Seperti yang diungkapkan Syekh Abdullah bin Bayyah, bahwa “mati syahid dalam konteks Islam adalah sesuatu yang jauh dari tindakan terorisme. Syahid sebenarnya adalah kematian dalam perjuangan yang sah dan adil, seperti dalam peperangan yang dibenarkan oleh syariat. Penggunaan istilah ini untuk membenarkan kekerasan ekstrem atau terorisme adalah salah dan bertentangan dengan prinsip-prinsip Islam.”

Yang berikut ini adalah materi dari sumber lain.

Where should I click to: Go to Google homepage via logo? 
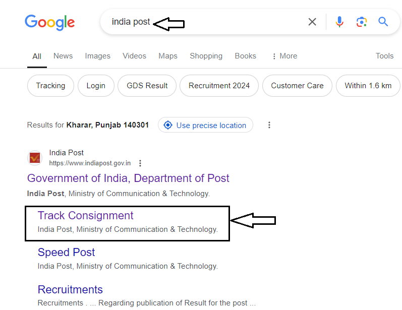[x=50, y=23]
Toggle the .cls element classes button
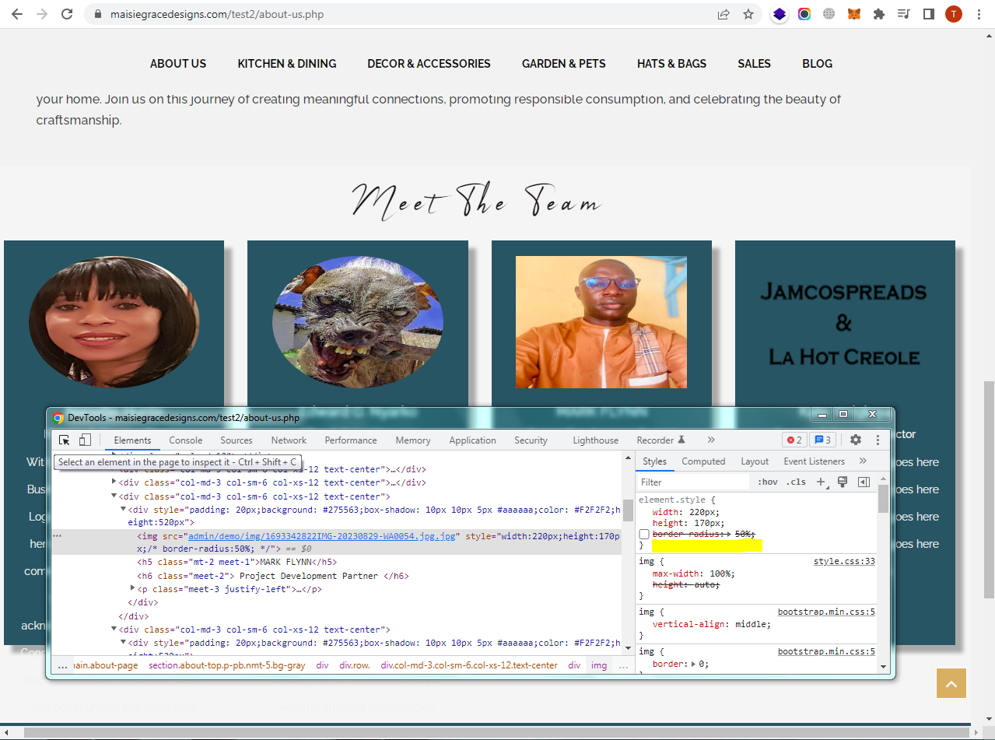Screen dimensions: 995x740 coord(796,482)
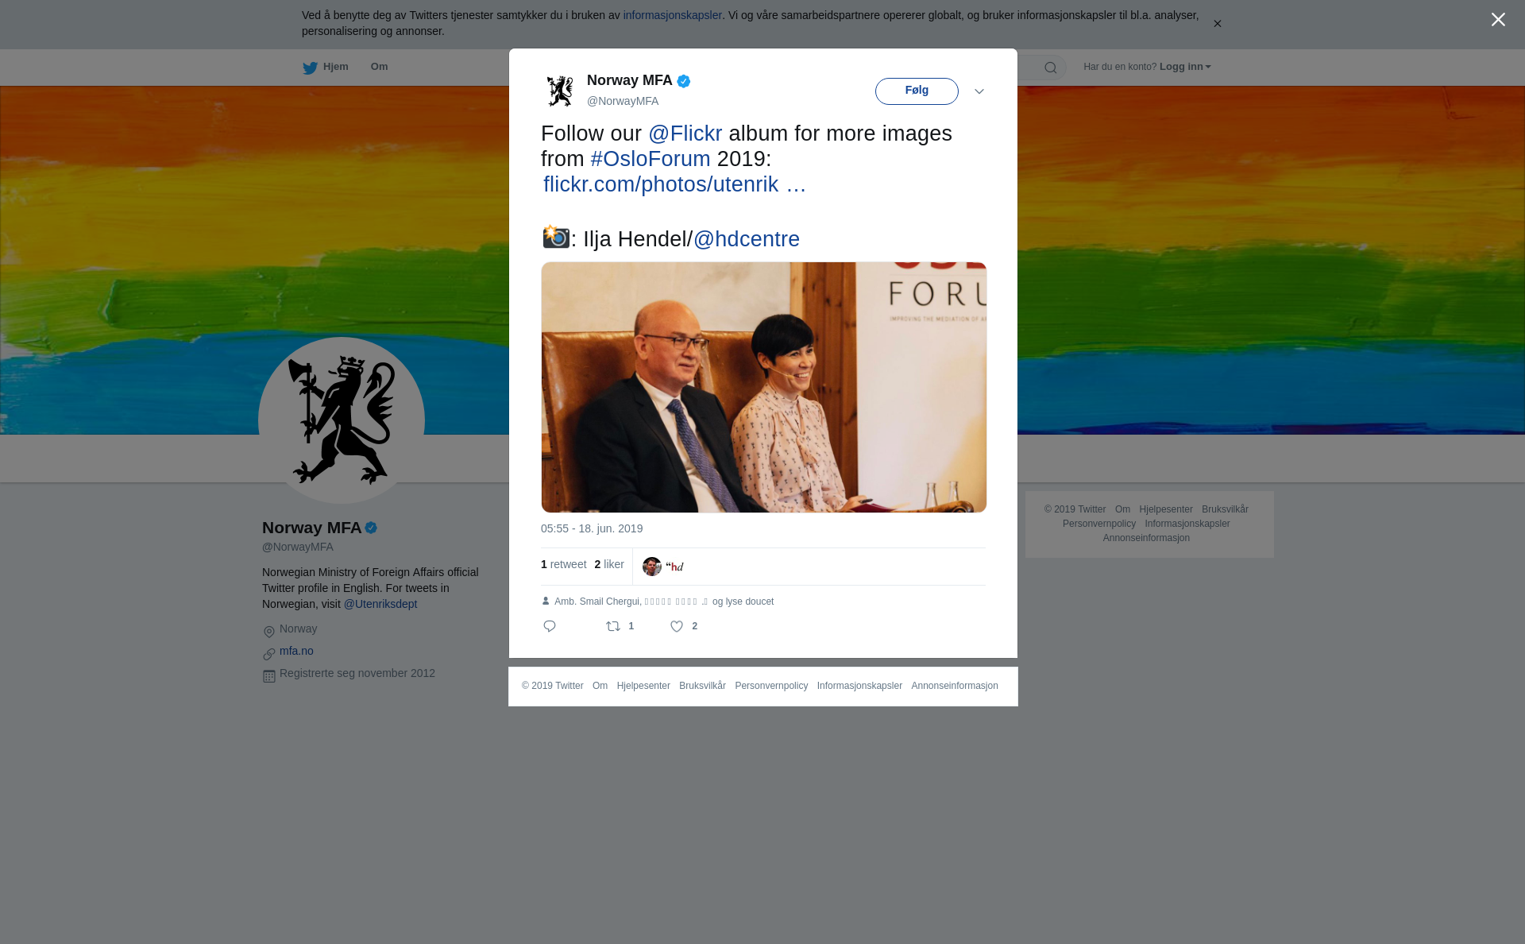
Task: Enlarge the Oslo Forum tweet photo
Action: [764, 387]
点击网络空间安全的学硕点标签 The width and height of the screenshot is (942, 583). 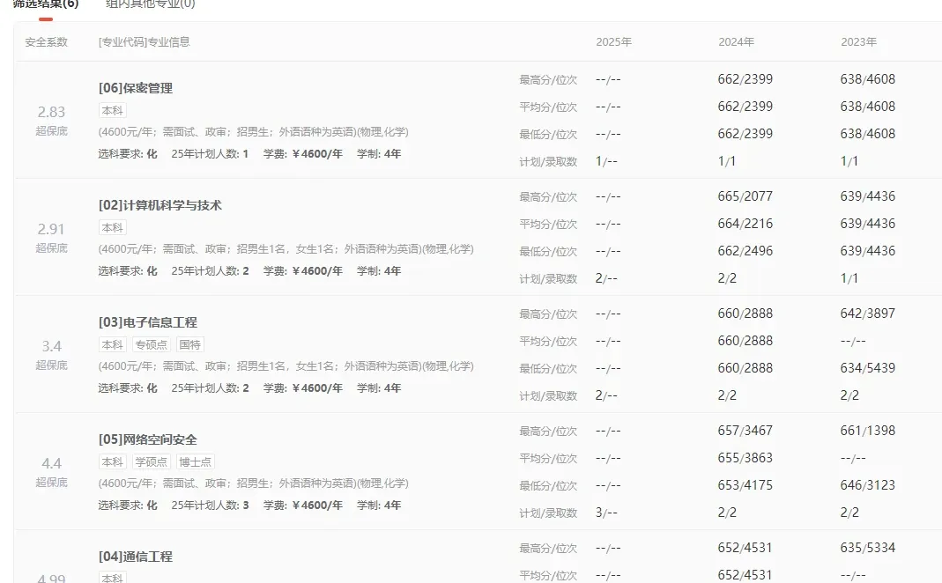point(151,461)
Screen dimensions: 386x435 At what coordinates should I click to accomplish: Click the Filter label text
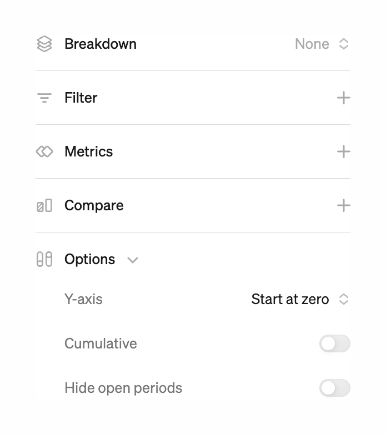81,98
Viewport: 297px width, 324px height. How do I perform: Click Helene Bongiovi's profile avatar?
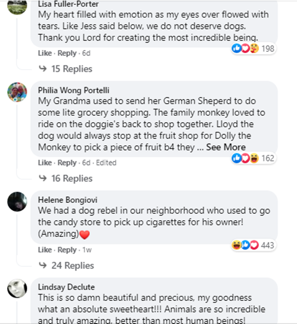click(17, 201)
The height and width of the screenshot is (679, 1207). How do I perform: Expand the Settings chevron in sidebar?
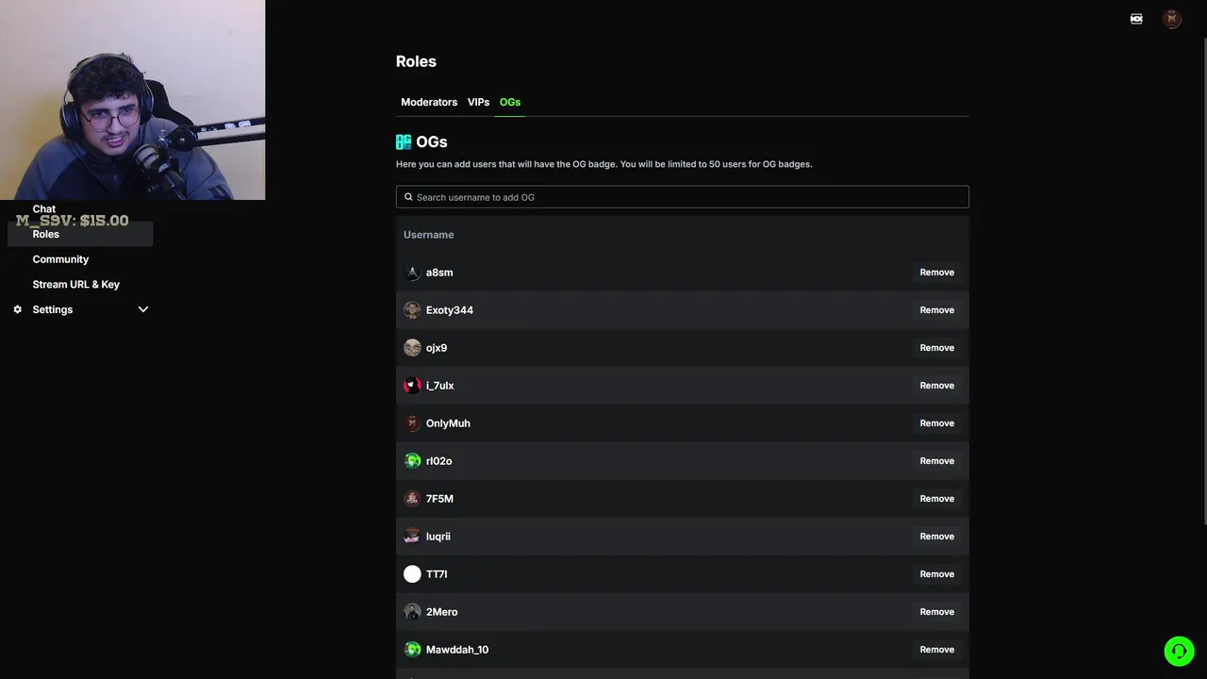143,309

Pada hakikatnya, hanya Allah Swt. yang memiliki wewenang untuk menentukan apakah seseorang mati sebagai syahid atau tidak. Sebagai manusia, kita tidak memiliki kemampuan untuk secara pasti menilai status syahid seseorang berdasarkan cara atau kondisi kematiannya. Penilaian mengenai syahid adalah hak prerogatif Tuhan, dan kita tidak dapat mengklaim atau memastikan status tersebut dengan kepastian mutlak. Namun, berdasarkan sejumlah ayat Al-Qur’an, hadis, dan pendapat ulama, kita bisa menilai bahwa tindakan pembunuhan dan kejahatan yang jelas bertentangan dengan ajaran Islam, apalagi tindakan bunuh diri, tidak dapat dianggap sebagai bagian dari ajaran agama yang benar.

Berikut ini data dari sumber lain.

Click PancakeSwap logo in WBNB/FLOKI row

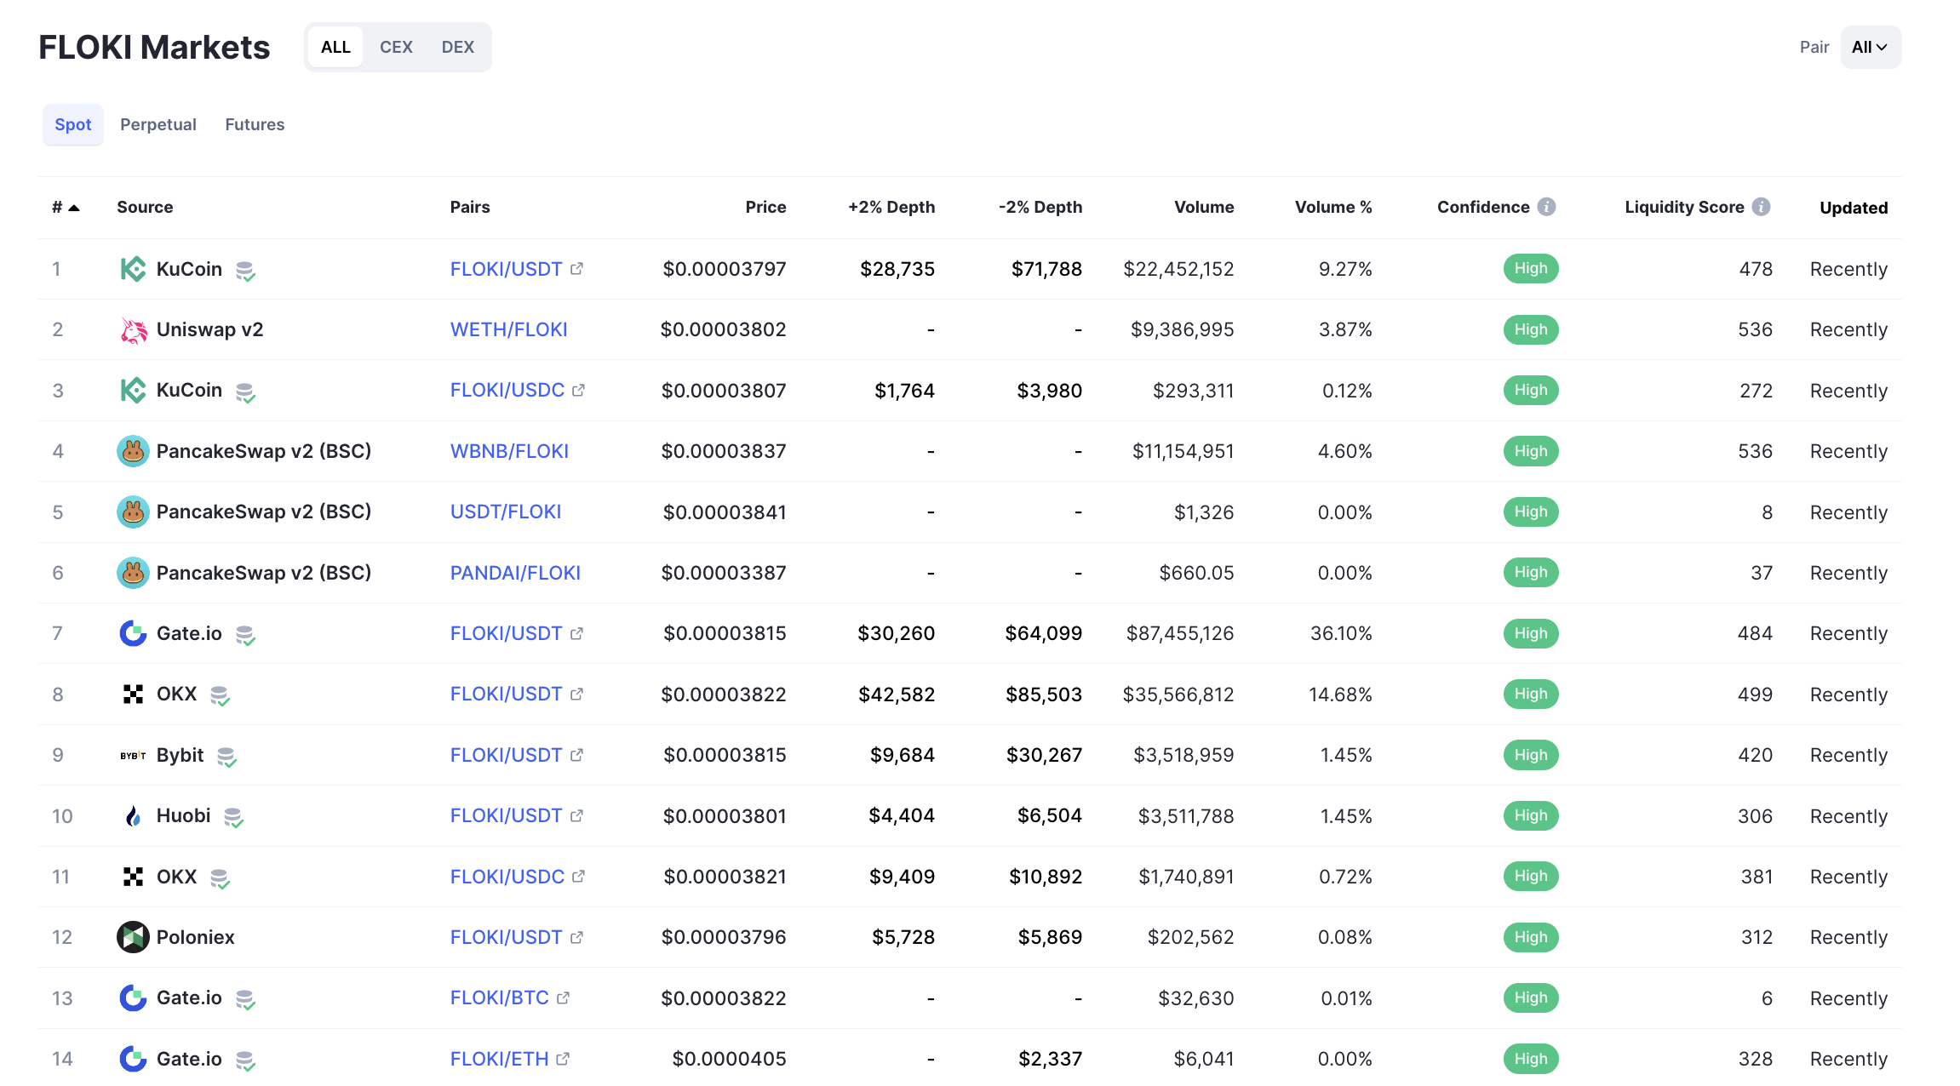133,451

Karena itu, kita harus lebih waspada terhadap propaganda kelompok teroris yang sering memolitisasi ajaran agama. Dengan cara ini, mereka tidak hanya membelokkan makna ajaran agama yang sebenarnya, tetapi juga menciptakan citra yang menyesatkan. Akibatnya, nilai-nilai agama yang sejatinya mengajarkan perdamaian dan keadilan menjadi kabur dan terdistorsi. Karena itu penting bagi kita untuk lebih memperdalam literasi ilmu agama kita agar tidak terjebak dalam narasi yang menyesatkan.

Memperdalam pemahaman tentang ajaran Islam yang sebenarnya melalui pendidikan yang sah dan terpercaya dapat membantu menghindari penafsiran yang salah, sehingga kita dapat lebih menganalisis lebih mendalam kebenaran setiap retorika keagamaan yang kita dapatkan dari berbagai sumber.

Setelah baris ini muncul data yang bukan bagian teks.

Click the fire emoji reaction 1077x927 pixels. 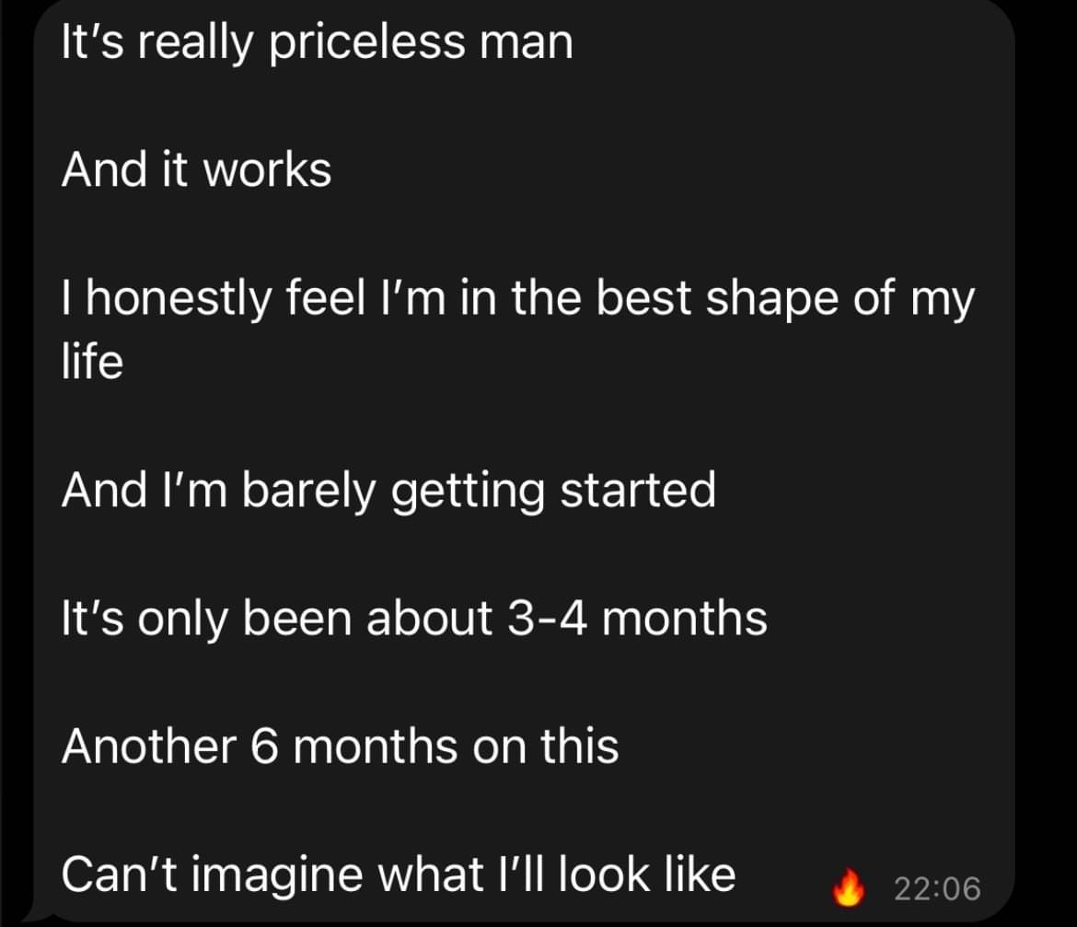pos(849,886)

Pendidikan yang baik memungkinkan kita untuk membedakan antara ajaran yang otentik dan interpretasi yang menyesatkan, sehingga kita dapat memastikan bahwa pemahaman kita tentang agama tetap akurat dan bebas dari pengaruh ideologi ekstrem atau propaganda yang menyesatkan.

Kesimpulannya, isu jihad dan mati syahid yang dipropagandakan oleh kelompok teroris telah menyimpang jauh dari ajaran Islam yang sebenarnya. Kelompok teroris menggunakan konsep ini untuk merekrut anggota dan menyebarluaskan ketakutan dengan menjanjikan imbalan surga kepada para pelaku kekerasan. 

Padahal, ajaran Islam yang murni mengajarkan perdamaian dan kasih sayang, bukan kekerasan dan pembunuhan. Memahami dan mendalami ajaran agama yang benar melalui pendidikan yang sah adalah kunci untuk membedakan antara narasi keagamaan yang otentik dan propaganda ekstremis.